The government filed a pretrial motion for an order (1) authorizing a state trooper, Mark Lemieux, to testify about Sargent's statements following his March 1992 arrest, and (2) permitting the jury to hear a redacted version of the taped May 1992 interview conducted by Boston police detectives following Sargent's second arrest. The government argued that the appellants--who had been charged with Sargent's murder--waived their rights to object to the admission of his out-of-court statements on either Confrontation Clause or hearsay grounds when they successfully conspired to execute him for the express purpose of preventing his cooperation with the authorities. The district court took the motion under advisement and, near the end of the government's case in chief, admitted the challenged evidence against Houlihan and Nardone, but not Fitzgerald, see supra note 2, concluding that the government had shown by clear and convincing evidence that those defendants conspired to kill Sargent at least in part for the purpose of preventing him from cooperating with the police, and that such actions were tantamount to a knowing waiver of their confrontation rights. See United States v. Houlihan, 887 F.Supp. 352, 363-65 (D.Mass.1995). 3

B. Waiver by Homicide: The Confrontation Clause.
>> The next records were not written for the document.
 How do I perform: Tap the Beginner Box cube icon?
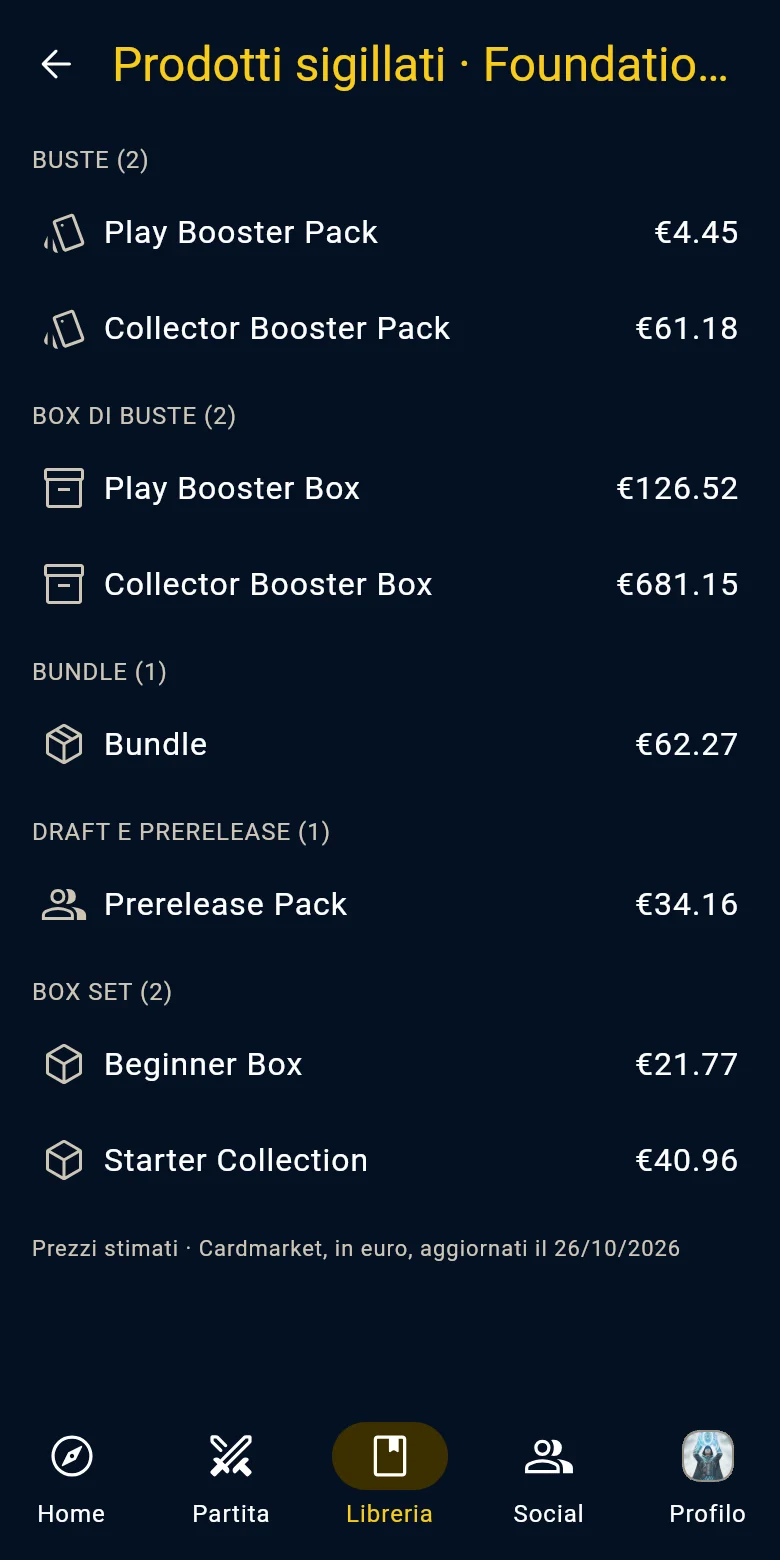pos(64,1065)
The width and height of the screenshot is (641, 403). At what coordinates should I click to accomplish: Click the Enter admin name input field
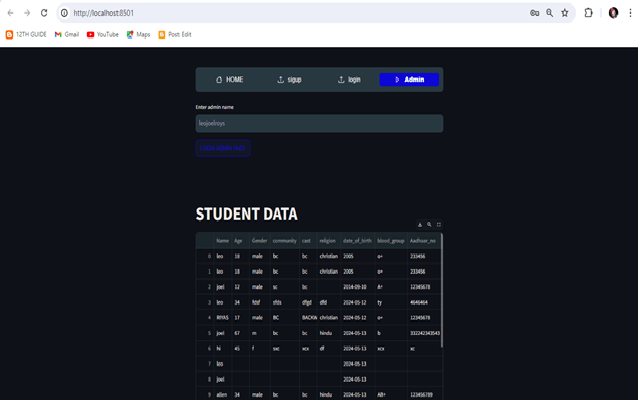tap(319, 123)
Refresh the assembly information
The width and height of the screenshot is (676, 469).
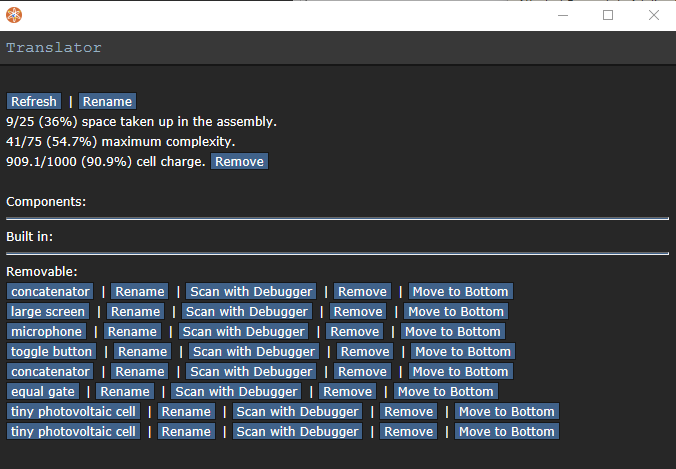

To resolve Houlihan's and Nardone's main objections, we must decide whether a defendant waives his rights under the Confrontation Clause by murdering a potential witness to prevent that witness from turning state's evidence and/or testifying against him at trial. We believe that he does.

It is apodictic that "in all criminal prosecutions, the accused shall enjoy the right ... to be confronted with the witnesses against him...." U.S. Const. Amend. VI. This trial right is designed to assure defendants of a meaningful opportunity to cross-examine the witnesses who testify against them, see, e.g. Delaware v. Van Arsdall, 475 U.S. 673, 678, 106 S.Ct. 1431, 1434, 89 L.Ed.2d 674 (1986); United States v. Laboy-Delgado, 84 F.3d 22, 28 (1st Cir.1996), thereby enhancing the jury's ability to separate fact from fiction.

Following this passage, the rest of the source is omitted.